A bipartisan House bill would scale back Section 230 protections for large social media platforms when their recommendation algorithms foreseeably contribute to bodily injury or death, creating a duty of care, a right to sue, and a ban on forced arbitration; it exempts chronological feeds and small or non‑social services and is now in the House Energy & Commerce Committee.

Published
22 Nov 2025
Updated
22 Nov 2025
Tags
public-summary · US-Congress · Section-230
Unvetted
01 · Section

Headline Summary

The bill would make big social-media platforms legally responsible if their recommendation algorithms, used to personalize feeds, foreseeably contribute to real‑world injury or death, and it lets victims sue in federal court.

02 · Section

What It Does

The “Algorithm Accountability Act” narrows Section 230’s liability shield for large, for‑profit social media platforms when they fail a new “reasonable care” duty in designing, testing, and operating recommendation algorithms. If that failure foreseeably contributes to bodily injury or death—either to a user or caused by a user—the platform can be sued and loses Section 230 protection for that incident.

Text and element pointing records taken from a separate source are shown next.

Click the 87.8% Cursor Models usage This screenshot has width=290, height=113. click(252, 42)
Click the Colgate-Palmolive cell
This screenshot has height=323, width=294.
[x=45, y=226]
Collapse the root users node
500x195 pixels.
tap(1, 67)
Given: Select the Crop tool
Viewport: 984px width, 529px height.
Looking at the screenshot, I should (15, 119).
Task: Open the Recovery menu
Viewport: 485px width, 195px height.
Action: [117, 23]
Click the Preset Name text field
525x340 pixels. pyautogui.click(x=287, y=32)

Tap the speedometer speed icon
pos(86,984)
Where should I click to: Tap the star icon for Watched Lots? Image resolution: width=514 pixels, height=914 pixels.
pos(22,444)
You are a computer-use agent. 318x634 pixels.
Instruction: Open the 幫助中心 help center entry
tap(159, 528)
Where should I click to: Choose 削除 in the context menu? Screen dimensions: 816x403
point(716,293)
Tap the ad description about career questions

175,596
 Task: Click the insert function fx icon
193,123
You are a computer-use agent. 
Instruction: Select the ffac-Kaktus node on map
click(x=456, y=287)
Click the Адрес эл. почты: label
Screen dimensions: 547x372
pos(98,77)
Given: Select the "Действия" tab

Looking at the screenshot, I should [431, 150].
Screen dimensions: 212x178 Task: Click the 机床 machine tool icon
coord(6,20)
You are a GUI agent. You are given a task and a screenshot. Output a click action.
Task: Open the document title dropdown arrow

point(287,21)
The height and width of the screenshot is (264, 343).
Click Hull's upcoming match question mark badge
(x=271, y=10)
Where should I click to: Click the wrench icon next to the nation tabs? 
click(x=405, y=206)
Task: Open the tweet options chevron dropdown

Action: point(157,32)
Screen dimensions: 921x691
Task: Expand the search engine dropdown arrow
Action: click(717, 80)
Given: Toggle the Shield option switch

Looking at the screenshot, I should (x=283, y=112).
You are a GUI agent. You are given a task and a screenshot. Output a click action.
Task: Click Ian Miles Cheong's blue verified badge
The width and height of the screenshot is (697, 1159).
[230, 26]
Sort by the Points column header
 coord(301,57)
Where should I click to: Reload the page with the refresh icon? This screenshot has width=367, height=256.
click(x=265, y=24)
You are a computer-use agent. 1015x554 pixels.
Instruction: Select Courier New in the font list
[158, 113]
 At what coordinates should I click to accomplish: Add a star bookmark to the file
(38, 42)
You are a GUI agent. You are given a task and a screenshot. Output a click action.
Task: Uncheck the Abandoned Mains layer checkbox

  • Creates a duty of care for recommendation‑based algorithms that personalize content using user data.
  • Removes Section 230(c)(1) immunity if that duty is breached and the harm is tied to the algorithm’s design or performance.
  • Establishes a private right of action for compensatory and punitive damages; suits may be brought by injured people or legal representatives (including for minors or deceased persons).
  • Bans predispute arbitration clauses and joint‑action (class action) waivers; courts—not arbitrators—decide applicability.
  • Limits scope to for‑profit social media services with at least 1,000,000 registered users; excludes email, SMS/direct‑message‑only services, internal company platforms, teleconferencing tools, e‑commerce/review sites, music/podcast platforms, and sites whose primary purpose is news or sports coverage.
  • Carves out chronological or reverse‑chronological feeds and the first page of user‑initiated search results (recommendations that follow are still covered).
  • States that enforcement cannot be based on the viewpoint of protected speech and includes standard severability and state‑law preservation language.
  • Updates cross‑references in several federal statutes to reflect the new numbering of Section 230.
03 · Section

Who’s For It

  • Sponsors: Rep. Mike Kennedy (R‑UT) and Rep. April McClain Delaney (D‑MD).
  • Backers’ rationale (as reflected in the text and title): increase accountability for algorithm design when it leads to serious offline harms, and give victims a clear path to seek damages.
04 · Section

Who’s Against It

No formal opposition is listed in the bill text. Based on recurring debates around Section 230 and algorithmic liability, here are the likely lines of criticism (not yet tied to specific groups):

  • Risk of over‑removal or less personalization if platforms fear lawsuits, potentially degrading user experience.
  • Unclear “reasonable care” standard could invite broad litigation and raise compliance costs, favoring the largest incumbents.
  • Free‑expression concerns if platforms change ranking to avoid liability, affecting how lawful content is surfaced.
  • Questions about causation: proving that an algorithm’s design—rather than user behavior or third‑party conduct—“foreseeably” led to a specific injury.
05 · Section

What’s Next

Introduced on November 21, 2025, and referred to the House Committee on Energy and Commerce the same day. Next steps typically include hearings and a committee markup; if approved, it would move to a House floor vote, then to the Senate, and finally to the President if both chambers pass it. Timeline and changes are uncertain.